Directions for this task –
From the entries below, copy every line holding the word "info".

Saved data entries
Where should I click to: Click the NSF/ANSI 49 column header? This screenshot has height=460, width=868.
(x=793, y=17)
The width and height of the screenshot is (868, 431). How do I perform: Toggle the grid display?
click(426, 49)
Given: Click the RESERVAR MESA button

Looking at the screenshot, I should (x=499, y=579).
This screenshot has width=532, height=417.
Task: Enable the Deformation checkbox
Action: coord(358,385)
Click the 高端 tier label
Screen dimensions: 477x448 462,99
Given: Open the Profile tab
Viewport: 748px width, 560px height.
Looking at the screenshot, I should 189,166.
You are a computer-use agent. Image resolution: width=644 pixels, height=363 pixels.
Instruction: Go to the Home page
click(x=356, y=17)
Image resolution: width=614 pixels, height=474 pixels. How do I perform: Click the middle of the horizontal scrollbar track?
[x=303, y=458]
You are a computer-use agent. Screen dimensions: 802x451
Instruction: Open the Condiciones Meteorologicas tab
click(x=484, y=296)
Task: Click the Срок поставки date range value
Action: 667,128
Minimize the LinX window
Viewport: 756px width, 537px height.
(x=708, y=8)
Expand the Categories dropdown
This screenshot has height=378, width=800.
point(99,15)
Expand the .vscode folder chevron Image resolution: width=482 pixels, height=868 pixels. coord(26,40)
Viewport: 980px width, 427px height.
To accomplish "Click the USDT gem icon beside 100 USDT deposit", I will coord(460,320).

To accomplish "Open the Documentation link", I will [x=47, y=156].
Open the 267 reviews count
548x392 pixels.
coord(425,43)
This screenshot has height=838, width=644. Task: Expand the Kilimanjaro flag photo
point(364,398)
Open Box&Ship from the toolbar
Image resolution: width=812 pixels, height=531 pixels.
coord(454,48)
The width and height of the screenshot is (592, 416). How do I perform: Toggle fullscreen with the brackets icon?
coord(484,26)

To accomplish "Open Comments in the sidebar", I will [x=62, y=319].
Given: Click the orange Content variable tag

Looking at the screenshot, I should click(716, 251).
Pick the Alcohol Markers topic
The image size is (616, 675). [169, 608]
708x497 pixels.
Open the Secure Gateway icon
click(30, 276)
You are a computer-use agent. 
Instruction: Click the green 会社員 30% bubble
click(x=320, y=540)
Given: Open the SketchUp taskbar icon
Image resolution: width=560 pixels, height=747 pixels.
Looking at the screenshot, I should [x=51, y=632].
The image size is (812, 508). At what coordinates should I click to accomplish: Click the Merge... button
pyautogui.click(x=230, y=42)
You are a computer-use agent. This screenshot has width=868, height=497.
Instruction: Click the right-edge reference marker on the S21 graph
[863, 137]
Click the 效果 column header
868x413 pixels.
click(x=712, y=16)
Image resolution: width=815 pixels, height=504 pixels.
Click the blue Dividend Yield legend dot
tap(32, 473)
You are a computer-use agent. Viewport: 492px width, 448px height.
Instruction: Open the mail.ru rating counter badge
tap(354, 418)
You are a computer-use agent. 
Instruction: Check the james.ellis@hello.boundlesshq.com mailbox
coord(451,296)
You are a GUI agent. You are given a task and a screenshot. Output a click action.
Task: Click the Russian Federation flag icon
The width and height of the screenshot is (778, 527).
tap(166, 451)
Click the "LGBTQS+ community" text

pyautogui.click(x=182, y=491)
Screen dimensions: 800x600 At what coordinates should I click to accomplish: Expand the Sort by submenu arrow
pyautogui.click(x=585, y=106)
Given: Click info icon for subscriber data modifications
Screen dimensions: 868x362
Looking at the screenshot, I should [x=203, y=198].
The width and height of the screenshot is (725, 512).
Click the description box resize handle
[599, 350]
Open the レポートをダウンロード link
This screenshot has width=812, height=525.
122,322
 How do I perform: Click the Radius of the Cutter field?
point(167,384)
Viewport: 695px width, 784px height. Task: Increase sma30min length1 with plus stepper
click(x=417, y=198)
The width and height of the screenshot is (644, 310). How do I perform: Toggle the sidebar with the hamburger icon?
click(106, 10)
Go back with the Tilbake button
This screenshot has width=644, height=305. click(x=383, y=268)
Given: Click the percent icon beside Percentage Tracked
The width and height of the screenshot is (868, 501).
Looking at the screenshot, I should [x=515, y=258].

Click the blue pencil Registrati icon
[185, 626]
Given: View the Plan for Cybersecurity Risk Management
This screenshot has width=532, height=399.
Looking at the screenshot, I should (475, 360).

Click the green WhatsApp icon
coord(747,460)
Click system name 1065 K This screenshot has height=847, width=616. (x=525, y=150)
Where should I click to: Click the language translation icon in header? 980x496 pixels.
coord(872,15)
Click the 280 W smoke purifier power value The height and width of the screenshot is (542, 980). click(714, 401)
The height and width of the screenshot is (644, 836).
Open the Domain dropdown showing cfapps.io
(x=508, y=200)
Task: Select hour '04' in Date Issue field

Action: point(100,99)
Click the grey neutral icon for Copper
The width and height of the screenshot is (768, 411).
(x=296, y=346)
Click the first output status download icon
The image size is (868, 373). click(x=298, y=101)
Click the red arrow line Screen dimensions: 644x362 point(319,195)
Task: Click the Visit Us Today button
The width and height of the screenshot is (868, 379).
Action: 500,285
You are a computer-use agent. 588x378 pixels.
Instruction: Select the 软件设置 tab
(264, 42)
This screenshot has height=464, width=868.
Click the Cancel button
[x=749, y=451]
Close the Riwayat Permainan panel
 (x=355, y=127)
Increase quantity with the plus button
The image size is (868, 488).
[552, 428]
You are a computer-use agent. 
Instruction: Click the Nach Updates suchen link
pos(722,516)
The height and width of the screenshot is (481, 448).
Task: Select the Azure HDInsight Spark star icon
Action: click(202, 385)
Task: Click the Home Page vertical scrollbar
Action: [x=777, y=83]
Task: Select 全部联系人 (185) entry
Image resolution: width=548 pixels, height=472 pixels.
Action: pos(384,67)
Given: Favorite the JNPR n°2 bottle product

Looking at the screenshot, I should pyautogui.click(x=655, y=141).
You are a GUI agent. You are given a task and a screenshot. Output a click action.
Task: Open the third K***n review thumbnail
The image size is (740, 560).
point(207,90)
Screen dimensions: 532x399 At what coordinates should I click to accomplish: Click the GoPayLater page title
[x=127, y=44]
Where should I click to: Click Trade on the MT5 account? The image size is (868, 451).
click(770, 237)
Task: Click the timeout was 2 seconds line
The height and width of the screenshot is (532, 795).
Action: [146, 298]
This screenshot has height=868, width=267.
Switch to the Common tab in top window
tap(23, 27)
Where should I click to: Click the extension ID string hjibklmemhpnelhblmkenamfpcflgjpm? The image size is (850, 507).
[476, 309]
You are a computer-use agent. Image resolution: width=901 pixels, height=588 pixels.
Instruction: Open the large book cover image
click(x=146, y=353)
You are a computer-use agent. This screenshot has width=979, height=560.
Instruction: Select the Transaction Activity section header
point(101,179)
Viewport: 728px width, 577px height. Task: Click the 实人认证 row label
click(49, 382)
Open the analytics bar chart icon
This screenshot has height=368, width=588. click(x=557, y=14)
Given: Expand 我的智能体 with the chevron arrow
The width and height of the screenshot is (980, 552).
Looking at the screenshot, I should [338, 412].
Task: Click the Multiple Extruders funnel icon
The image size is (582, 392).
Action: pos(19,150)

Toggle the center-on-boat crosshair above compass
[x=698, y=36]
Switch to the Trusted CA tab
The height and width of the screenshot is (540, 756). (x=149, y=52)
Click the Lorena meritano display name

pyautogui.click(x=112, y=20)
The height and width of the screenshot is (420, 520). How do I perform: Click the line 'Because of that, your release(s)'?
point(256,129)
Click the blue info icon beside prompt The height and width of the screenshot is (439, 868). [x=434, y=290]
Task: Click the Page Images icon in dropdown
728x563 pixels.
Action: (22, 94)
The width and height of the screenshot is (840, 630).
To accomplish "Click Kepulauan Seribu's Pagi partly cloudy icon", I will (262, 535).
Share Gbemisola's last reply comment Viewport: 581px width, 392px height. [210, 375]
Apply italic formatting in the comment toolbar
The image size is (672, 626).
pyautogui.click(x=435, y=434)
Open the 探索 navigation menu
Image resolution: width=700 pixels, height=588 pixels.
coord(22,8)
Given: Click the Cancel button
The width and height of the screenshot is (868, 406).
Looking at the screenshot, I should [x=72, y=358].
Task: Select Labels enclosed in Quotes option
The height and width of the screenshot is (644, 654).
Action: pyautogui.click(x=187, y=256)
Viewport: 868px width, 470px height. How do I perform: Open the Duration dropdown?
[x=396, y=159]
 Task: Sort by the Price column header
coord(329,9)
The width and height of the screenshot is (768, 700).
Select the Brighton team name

Answer box –
Given: Click info icon for subscriber data modifications
Click the blue info icon beside prompt The height and width of the screenshot is (439, 868). [x=434, y=290]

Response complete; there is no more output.